Dann kann man eine externe Drossel anschliessen. Welche Funktion hat diese?


----------



## vierlagig (9 April 2008)

würde dir den beitrag

*Bremswiderstände bei Bremsung mit FU?*

empfehlen ... mußte natürlich noch bißchen filtern


----------



## drfunfrock (9 April 2008)

Der Thread war wirklich gut. Ich möchte nur noch Anmerken, dass wenn man eine Compund-Bremsregelung hat und der Motor die Bremsleistung in Wärme umwandelt, dieser dann evtl. auch entsprechend gekühlt werden sollte.

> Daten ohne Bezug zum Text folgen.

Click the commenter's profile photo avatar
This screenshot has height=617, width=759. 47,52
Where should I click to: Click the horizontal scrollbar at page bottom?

Glücklicherweise habe ich es bei uns nur mit einem  400W FU zu tun. 

Bleibt noch die Frage zur Drossel für den Zwischenkreis.


----------



## vierlagig (9 April 2008)

die drossel hab ich doch glatt überlesen:

Bestimmung einer Drossel ist die Glättung der Pulsweitenmodulation. Drosseln werden Ausgangsseitig installiert.

Drossel für den Zwischenkreis?


----------



## drfunfrock (9 April 2008)

Ja die Drossel ist bei der Ecodrive Cs-FU optional. Da steht

"Durch Anschluss einer Drossel kann die zulässige
Zwischenkreisdauerleistung erhöht werden."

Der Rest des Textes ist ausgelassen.